Texto do exercício:
Como também apontou Jamil Chade, entre as recomendações que o governo prometeu avaliar está a proposta da Rússia e do Egito para que se defenda a "família tradicional", considerado um posicionamento reacionário por reconhecer apenas como família a constituída por um homem cisgênero, uma mulher cisgênero e seus filhos.

Já entre orientações não aceitas pela delegação do atual governo, dez são diretamente relacionadas aos direitos reprodutivos e da população LGBTQIA+. Rejeitou, por exemplo, tomar medidas para aprovar leis que garantam a criminalização da homofobia e transfobia, "prevendo medidas de proteção e investimentos em instalações públicas para cuidados e proteção abrangentes".

Também nega "garantir o acesso de todos à atenção e à saúde sexual e reprodutiva, inclusive para HIV/AIDS, atenção pré-natal, contracepção e aborto seguro, sem discriminação ou necessidade de autorização judicial, e assegurar protocolos de atenção ao aborto sensíveis à idade".

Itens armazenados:

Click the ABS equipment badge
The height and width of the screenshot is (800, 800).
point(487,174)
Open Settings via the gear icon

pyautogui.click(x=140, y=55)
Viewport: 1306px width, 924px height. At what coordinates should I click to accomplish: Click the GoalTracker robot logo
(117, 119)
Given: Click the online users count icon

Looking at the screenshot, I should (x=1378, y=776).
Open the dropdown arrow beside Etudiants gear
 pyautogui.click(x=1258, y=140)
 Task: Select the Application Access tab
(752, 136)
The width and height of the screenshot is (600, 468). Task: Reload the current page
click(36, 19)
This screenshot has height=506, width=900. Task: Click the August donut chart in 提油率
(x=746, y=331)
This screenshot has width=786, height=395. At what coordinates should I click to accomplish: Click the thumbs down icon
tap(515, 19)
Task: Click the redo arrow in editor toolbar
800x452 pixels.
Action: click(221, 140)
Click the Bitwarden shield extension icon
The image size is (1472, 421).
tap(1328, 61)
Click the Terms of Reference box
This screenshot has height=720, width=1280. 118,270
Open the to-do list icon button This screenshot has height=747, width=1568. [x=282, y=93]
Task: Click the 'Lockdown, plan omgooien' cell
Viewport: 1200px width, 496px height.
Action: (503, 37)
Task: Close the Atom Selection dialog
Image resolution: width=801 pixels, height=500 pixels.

O que se pede:
a – Segundo o texto sobre as recomendações ao governo, por que a proposta da Rússia e do Egito em defesa da "família tradicional" é considerada reacionária? Responda em uma a três frases.
b – Retome o texto sobre as recomendações ao governo a partir da última frase apresentada e dê continuidade a ele.
As linhas não têm relação com o texto sobre as recomendações ao governo.

Resultados do exercício:
a – A proposta é considerada reacionária porque reconhece como família apenas a constituída por um homem cisgênero, uma mulher cisgênero e seus filhos.

b –
Estão na lista de veto outros dois pontos, ligados a direitos sexuais e reprodutivos e educação sexual nas escolas. Oficialmente, o Brasil se negou a "assegurar o acesso à saúde sexual e reprodutiva e direitos para todos, descriminalizar o aborto e introduzir legislação para proporcionar acesso ao aborto seguro" e "assegurar o direito à educação e à saúde, assegurando um currículo adequado à idade sobre gênero e educação sexual nas escolas".

A atitude revoltou organizações de direitos humanos e membros da equipe de transição de governo, que acusam, inclusive, a delegação de Bolsonaro de usar dados falsos e usar grande parte do tempo de fala para fazer propaganda do atual governo, em vez de discutir questões importantes de direitos humanos.

Muitos países também recomendaram ao Brasil que tome providências para fortalecer os órgãos de proteção aos direitos humanos. Seis destes pedidos foram rejeitados.

No site do Ministério da Família, Mulher e Direitos Humanos, a notícia foi de que o Brasil fez bonito na ONU e mostrou, por exemplo, como valoriza suas políticas de enfrentamento à violência contra a mulher. Porém, o dado que a atual ministra deixou de fora é o de que Bolsonaro simplesmente retirou a pauta do orçamento para 2023. E que, neste ano, o investimento na proteção da população feminina foi o menor em quatro anos.

Também nesta semana, a delegação brasileira participa da reunião para tratar da revisão periódica universal sobre racismo e discriminação no Brasil do Comitê de Combate ao Racismo da ONU, e a atuação do atual governo brasileiro tem sido ainda mais vergonhosa.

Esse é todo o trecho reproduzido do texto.